Figure 1 shows a comparison between their model and comparable models for COCO-WholeBody’s whole-body posture estimation.

They natively use the teacher’s (e.g., RTMPose-x) intermediate layer and final logits in the first stage distillation to direct the student model (e.g., RTMPose-l). Keypoints may be distinguished in previous posture training by their visibility, and only visible key points are used for monitoring. Instead, they employ the teacher’s entire outputs which include both visible and invisible key points—as final logits, which may convey accurate and thorough values to aid in the learning process for the students. They also use a weight-decay approach to increase effectiveness, which progressively lowers the device’s weight throughout the training session. The second stage, distillation, suggests a head-aware self-KD to increase the capacity of the head since a better head would decide a more accurate localization.

They build two identical models, choosing one as the student to be updated and the other as the instructor. Only the head of the student is updated by the logit-based distillation, leaving the rest of the body frozen. Notably, this plug-and-play strategy works with dense prediction heads and enables the student to get better outcomes with 20% less training time, whether trained from the start with distillation or without. The volume and variety of data addressing different sizes of human body parts will impact the model’s performance. Due to the datasets ‘ need for comprehensive annotated key points, existing estimators must help accurately localize the fine-grained finger and facial landmarks.

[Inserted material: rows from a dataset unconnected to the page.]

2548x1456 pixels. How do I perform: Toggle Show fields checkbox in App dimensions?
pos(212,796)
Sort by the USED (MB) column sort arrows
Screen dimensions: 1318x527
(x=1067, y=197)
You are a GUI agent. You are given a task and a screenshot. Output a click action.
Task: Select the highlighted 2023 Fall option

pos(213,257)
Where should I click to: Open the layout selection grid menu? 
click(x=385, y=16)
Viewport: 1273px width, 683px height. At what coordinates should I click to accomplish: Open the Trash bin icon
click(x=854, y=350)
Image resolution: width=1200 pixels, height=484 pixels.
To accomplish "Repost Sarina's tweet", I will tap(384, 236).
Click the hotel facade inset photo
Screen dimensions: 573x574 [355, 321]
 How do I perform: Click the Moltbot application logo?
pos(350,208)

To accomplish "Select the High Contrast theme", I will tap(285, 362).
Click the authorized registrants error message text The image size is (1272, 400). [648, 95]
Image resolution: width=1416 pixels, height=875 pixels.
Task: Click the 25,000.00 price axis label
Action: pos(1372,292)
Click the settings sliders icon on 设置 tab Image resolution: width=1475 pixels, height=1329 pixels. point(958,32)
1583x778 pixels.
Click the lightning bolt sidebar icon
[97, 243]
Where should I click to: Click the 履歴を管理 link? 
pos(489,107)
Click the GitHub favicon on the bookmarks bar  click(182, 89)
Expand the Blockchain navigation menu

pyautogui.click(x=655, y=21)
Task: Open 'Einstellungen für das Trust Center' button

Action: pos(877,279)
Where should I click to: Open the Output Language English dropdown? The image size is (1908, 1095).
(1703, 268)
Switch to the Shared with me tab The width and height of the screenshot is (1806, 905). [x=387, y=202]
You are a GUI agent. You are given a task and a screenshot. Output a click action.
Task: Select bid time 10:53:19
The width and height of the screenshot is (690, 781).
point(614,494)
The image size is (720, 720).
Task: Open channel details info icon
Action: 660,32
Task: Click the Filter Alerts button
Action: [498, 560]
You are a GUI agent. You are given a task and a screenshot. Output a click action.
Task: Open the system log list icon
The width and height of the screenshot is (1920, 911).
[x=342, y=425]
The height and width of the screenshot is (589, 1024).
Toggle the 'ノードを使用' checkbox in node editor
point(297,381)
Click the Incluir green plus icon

Therefore, they incorporate an extra UBody dataset comprising numerous face and hand key points photographed in various real-life settings to examine the data effect. Thus, the following may be said about their contributions:

• To overcome the whole-body data limitation, they explore more comprehensive training data, especially on diverse and expressive hand gestures and facial expressions, making it applicable to real-life applications.

• They introduce a two-stage pose knowledge distillation method, pursuing efficient and precise whole-body pose estimation.

• Their suggested distillation and data techniques may greatly enhance RTMPose-l from 64.8% to 66.5% AP, even exceeding RTMPose-x instructor with 65.3% AP, using the most recent RTMPose as their base model. Additionally, they confirm DWPose’s strong efficacy and efficiency in generating work.